The United States government expanded on this, saying the plan involves increasing global roaming competition, ensuring equal access to wholesale rates between countries should one decide to offer a lower price, and providing other options for telco usage while travelling overseas.
"They also agree that they may take steps to promote competition in international mobile roaming services and facilitate the use of alternatives to roaming," the Office of the United States Trade Representative said in its TPP summary.
"TPP parties agree that, if a party chooses to regulate rates for wholesale international mobile roaming services, that party shall permit operators from the TPP countries that do not regulate such rates the opportunity to also benefit from the lower rates."

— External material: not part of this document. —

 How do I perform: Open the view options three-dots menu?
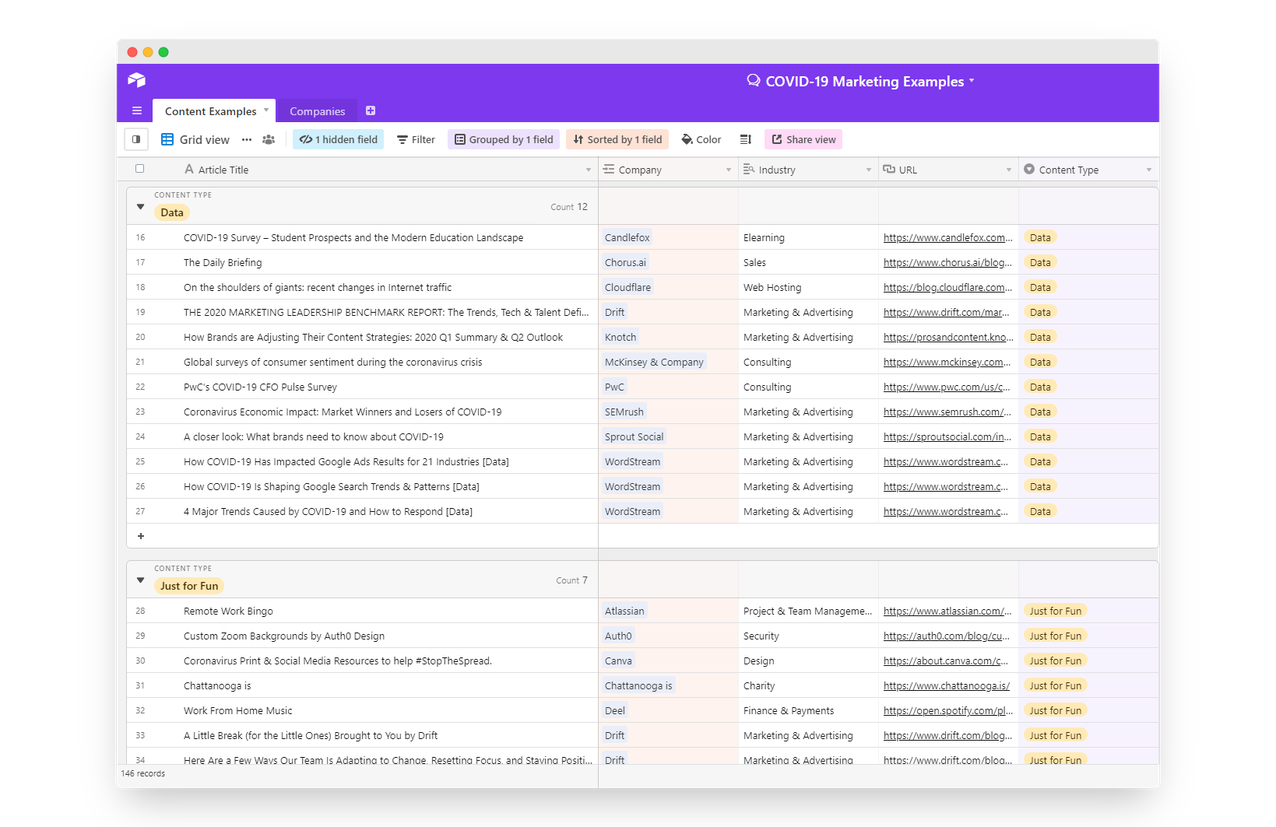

It is not yet known what form the global mobile roaming regulatory rules will take in the TPP, but Foreign Affairs, Trade, and Development Canada pointed towards a similar wholesale approach decided between telcos and shared between member states.
"A dedicated article addressing the high cost of international mobile roaming ... Ensures that a party's regulated rates and conditions on wholesale international roaming services are provided to the other parties' telecommunications service suppliers on a reciprocal basis," Foreign Affairs, Trade, and Development Canada said in its summary on the TPP's telecommunications chapter.
M1 was launched in 1997, becoming the second telco established in Singapore after Singtel. In July, it announced a net profit after tax of SG$90 million for the half year ended June 30, 2015, an increase of 3.8 percent year on year.